Si l'on pouvait aller au fond des choses, il n'est pas dit que l'on ne
découvrirait pas que c'est la puissance de quelques âmes belles qui
soutient les autres dans la vie. N'est-ce pas l'idée que chacun se fait
de quelques êtres choisis qui est la seule morale vivante et efficace?
Mais dans cette idée quelle est la part de l'âme élue et quelle est la
part de celui qui l'élit? Est-ce que cela ne se mêle pas très
mystérieusement et cette morale idéale n'atteint-elle pas des
profondeurs que la morale des plus beaux livres ne pourra jamais
effleurer? Il y a là une influence d'une étendue dont les bornes sont
bien difficiles à fixer; et une source de force à laquelle chacun de
nous va boire plus d'une fois par jour. Est-ce qu'une défaillance dans
un de ces êtres que vous considériez comme parfaits et que vous aimiez
dans la région de la beauté, ne diminue pas immédiatement votre
confiance dans la grandeur universelle des choses et votre admiration
pour elles?

Et d'un autre côté, je ne crois pas que rien au monde embellisse une âme
plus insensiblement, plus naturellement, que l'assurance qu'il y a
quelque part, non loin d'elle, un être pur et beau qu'elle peut aimer
sans arrière-pensée. Lorsqu'elle s'est approchée véritablement d'un tel
être, la beauté cesse d'être une belle chose morte qu'on montre aux
étrangers; mais elle prend soudain une vie impérieuse, et son activité
devient si naturelle que plus rien ne résiste. C'est pourquoi songez-y;
on n'est pas seul; il faut que les bons veillent.

Plotin au livre VIII de la cinquième Ennéade, après avoir parlé de la
«beauté intelligible» c'est-à-dire divine, conclut ainsi: «Pour nous,
nous sommes beaux lorsque nous nous appartenons à nous-mêmes; et laids
quand nous nous abaissons à une nature inférieure.
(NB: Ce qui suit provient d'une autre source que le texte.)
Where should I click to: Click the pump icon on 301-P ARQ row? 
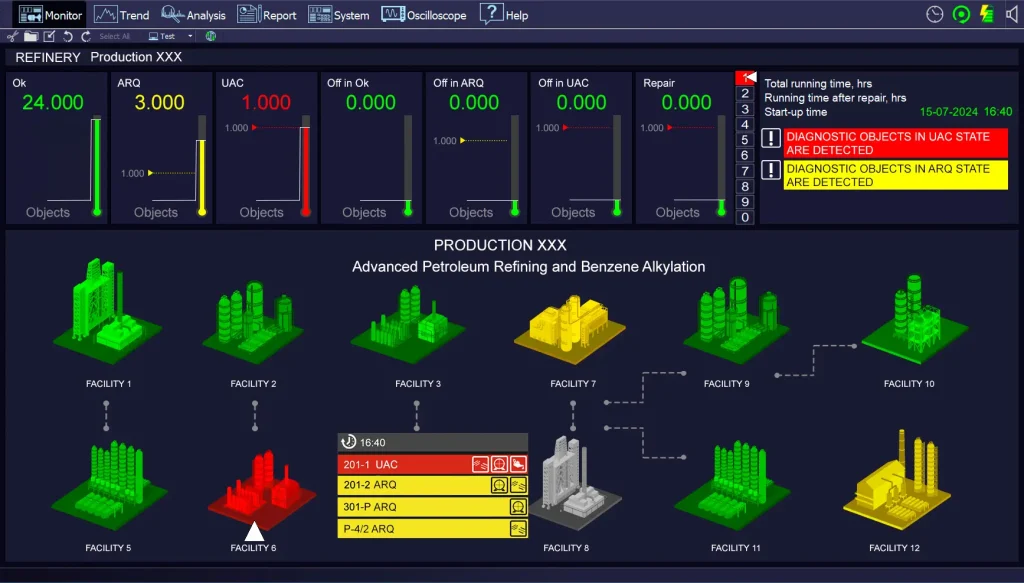518,507
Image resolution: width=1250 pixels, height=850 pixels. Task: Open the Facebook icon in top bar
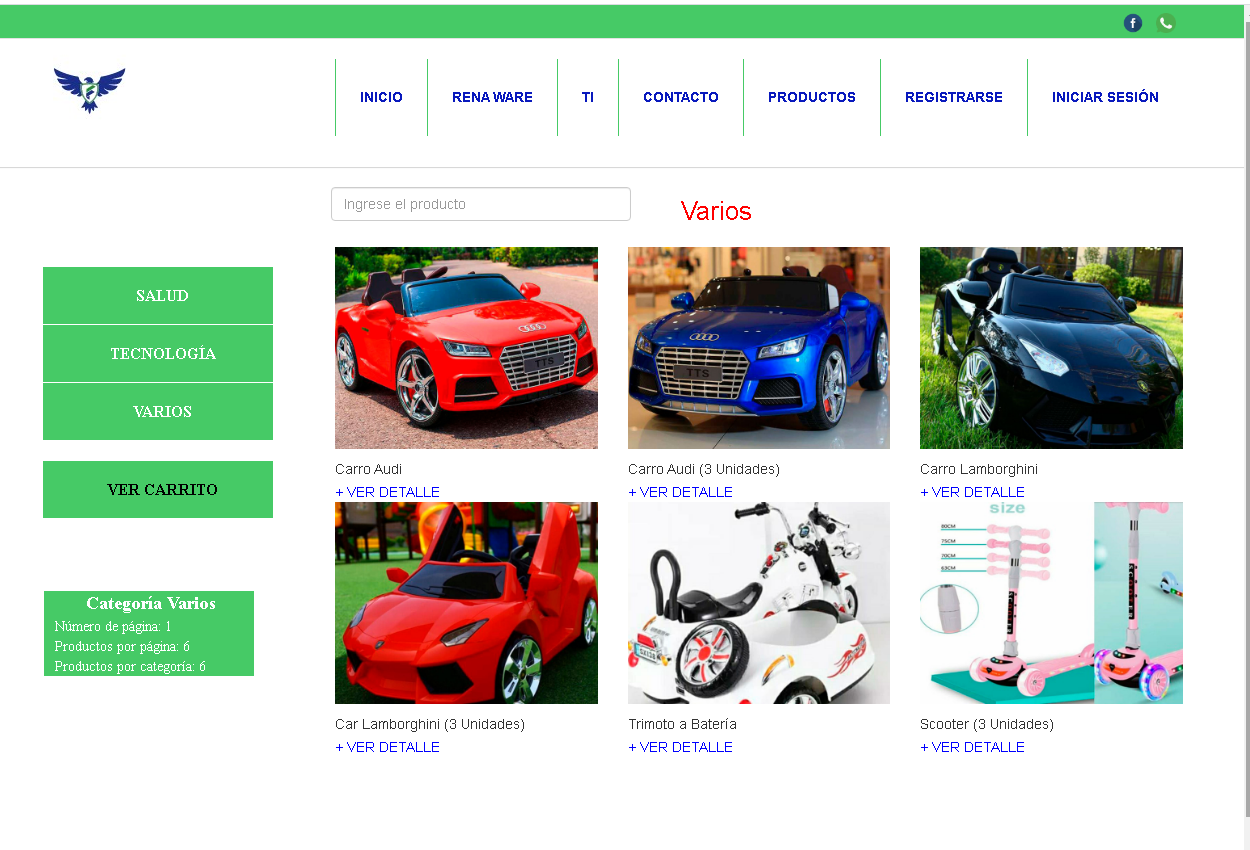click(1132, 23)
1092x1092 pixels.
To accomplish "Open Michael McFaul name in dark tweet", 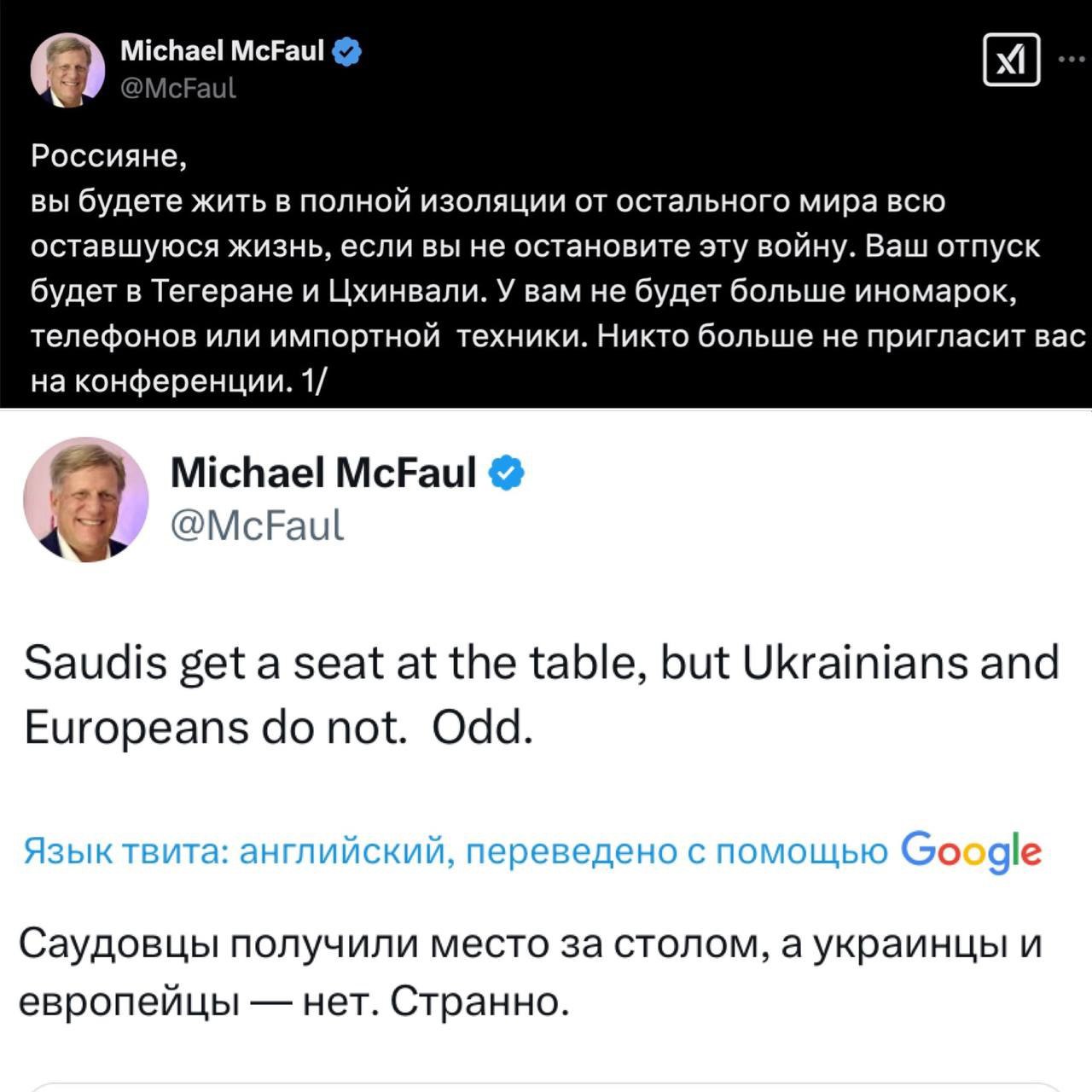I will click(x=223, y=51).
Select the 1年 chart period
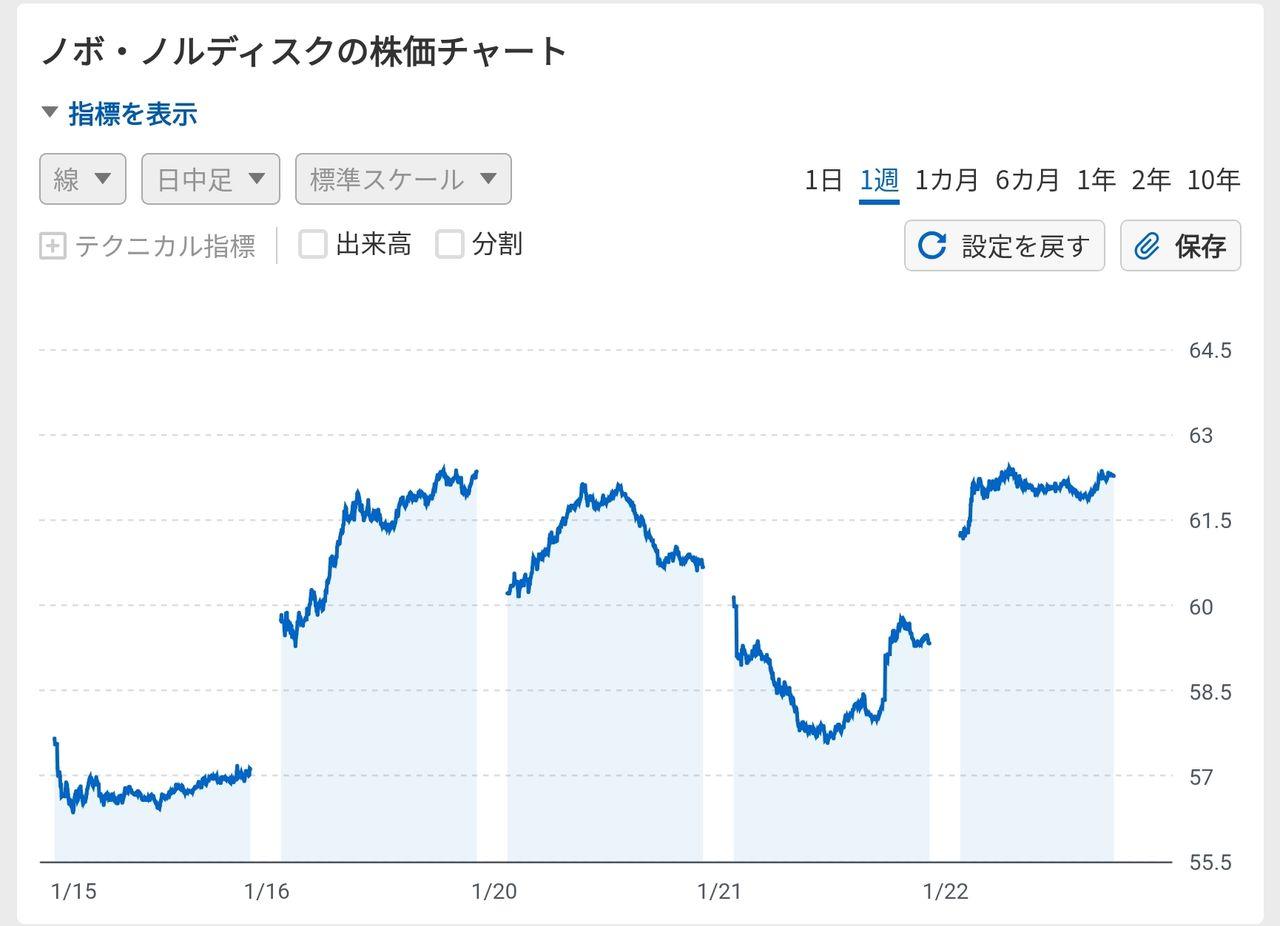 tap(1096, 180)
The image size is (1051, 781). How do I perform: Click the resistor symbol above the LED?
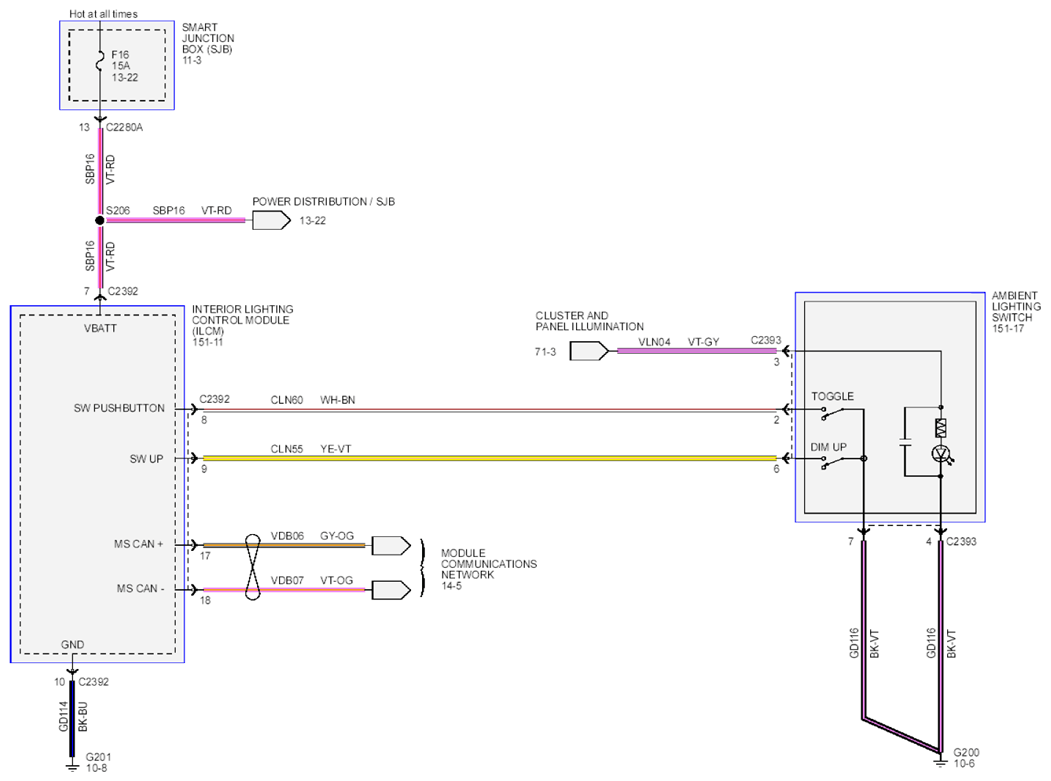pyautogui.click(x=940, y=428)
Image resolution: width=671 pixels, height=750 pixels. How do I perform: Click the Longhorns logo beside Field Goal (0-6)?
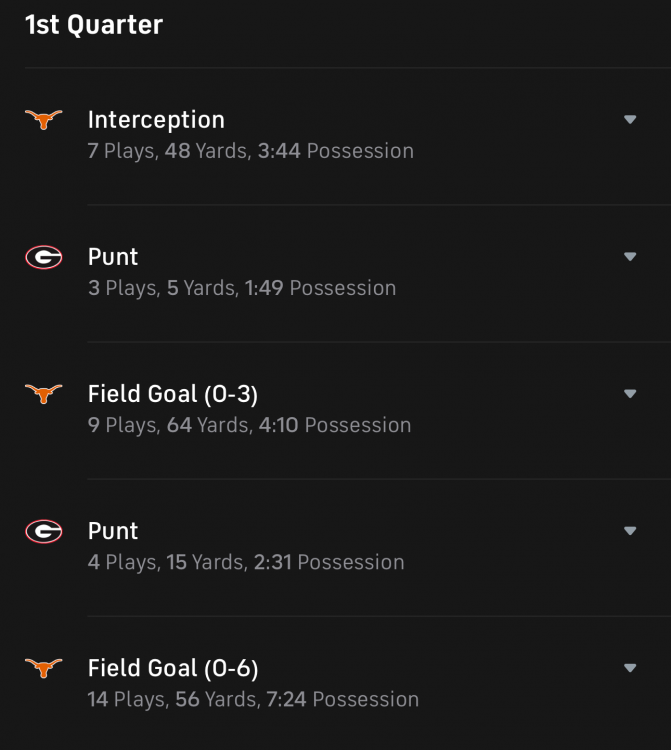(x=43, y=668)
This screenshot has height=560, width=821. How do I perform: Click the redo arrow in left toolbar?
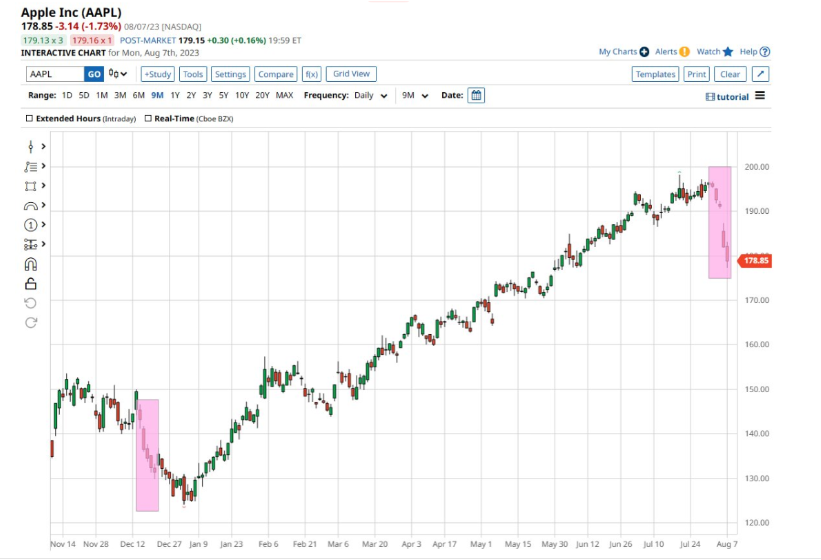(30, 322)
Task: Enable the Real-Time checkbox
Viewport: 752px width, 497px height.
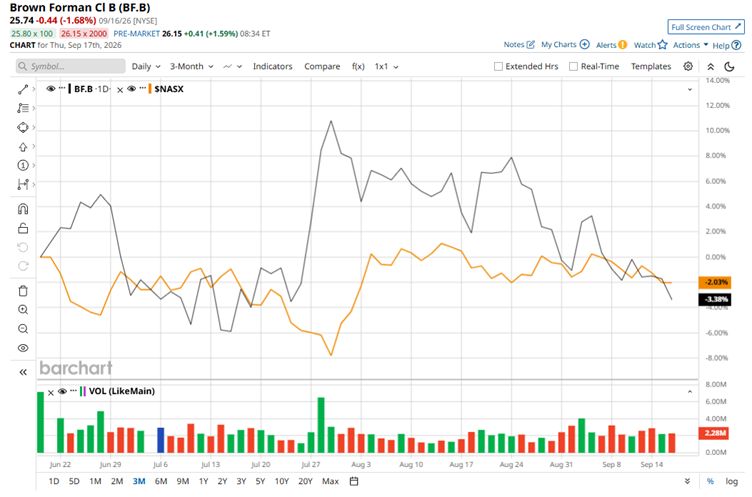Action: tap(573, 66)
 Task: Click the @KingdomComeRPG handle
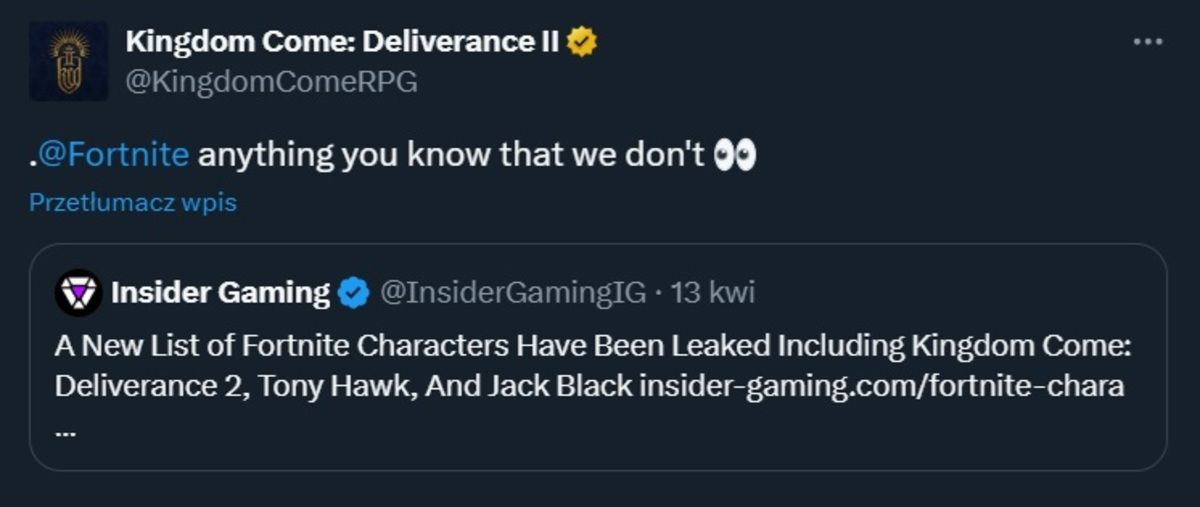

Nous sommes beaux
encore quand nous nous connaissons et laids quand nous nous ignorons.»
Or, ne l'oublions pas, nous sommes ici sur des montagnes où s'ignorer
n'est pas tout simplement ne pas savoir ce qui arrive en nous quand nous
sommes amoureux ou jaloux, timides ou envieux, heureux ou malheureux.
S'ignorer où nous sommes c'est ignorer ce qui se passe de divin dans les
hommes. Nous sommes laids quand nous nous éloignons des dieux qui sont
en nous; et nous devenons beaux à mesure que nous les découvrons. Mais
nous ne trouverons le divin dans les autres qu'en leur montrant d'abord
le divin dans nous-mêmes. Il faut que l'un des dieux fasse signe à
l'autre dieu; et tous les dieux répondent au plus imperceptible signe.
On ne saurait le redire trop souvent; il ne faut qu'une fissure à peu
près invisible pour que les eaux du ciel pénètrent dans une âme. Toutes
les coupes sont tendues vers la source inconnue; et nous sommes en un
lieu où l'on ne songe qu'à la beauté. Si l'on pouvait demander à un ange
ce que nos âmes font dans l'ombre, je crois qu'il répondrait, après
avoir regardé de longues années peut-être, bien au delà de ce qu'elles
ont l'air de faire aux yeux des hommes, «Elles transforment en beauté
les petites choses qu'on leur donne». Ah! il faut avouer que l'âme
humaine a un courage singulier! Elle se résigne à travailler toute une
vie dans les ténèbres où la plupart d'entre nous la relèguent et où
personne ne lui parle. Elle y fait ce qu'elle peut sans se plaindre; et
s'efforce d'arracher aux cailloux qu'on lui jette, le noyau de lumière
éternelle qu'ils renferment peut-être. Et tandis qu'elle s'applique,
elle guette le moment où elle pourra montrer à une soeur plus aimée ou
par hasard plus proche, les trésors laborieux qu'elle a amoncelés. Mais
il y a des milliers d'existences où nulle soeur ne la visite; et où la
vie l'a rendue si timide qu'elle s'en va sans rien dire, et sans avoir
pu se parer une seule fois des plus humbles joyaux de son humble
couronne...

Et malgré tout, elle veille à toutes choses dans son ciel invisible.
Elle avertit, elle aime, elle admire, elle attire, elle repousse. A
chaque événement nouveau, elle remonte à la surface en attendant qu'on
l'oblige à descendre, parce qu'elle passe pour importune et folle. Elle
erre comme Kassandra sous le porche des Atrides. Elle y dit sans cesse
des paroles dont la vérité même n'est que l'ombre et personne ne
l'écoute. Si nous levons les yeux, elle attend un rayon de soleil ou
d'étoile, dont elle veut faire une pensée ou bien une tendance
inconsciente et très pure. Et si nos yeux ne lui rapportent rien, elle
saura transformer sa pauvre déception en quelque chose d'ineffable
qu'elle cachera jusqu'à la mort. Si nous aimons, elle s'enivre de
lumière derrière la porte close, et tout en espérant, elle ne perd pas
les heures; et cette lumière qui filtre par les fentes devient de la
bonté, de la beauté ou de la vérité pour elle. Mais si la porte ne
s'ouvre pas, (et dans combien d'existences s'ouvre-t-elle?) elle s'en
retourne en sa prison et son regret sera peut-être une vérité plus haute
qu'on ne verra jamais, car nous sommes dans le lieu des transformations
indicibles; et ce qui n'est pas né de ce côté-ci de la porte n'est pas
perdu, mais ne se mêle pas à cette vie...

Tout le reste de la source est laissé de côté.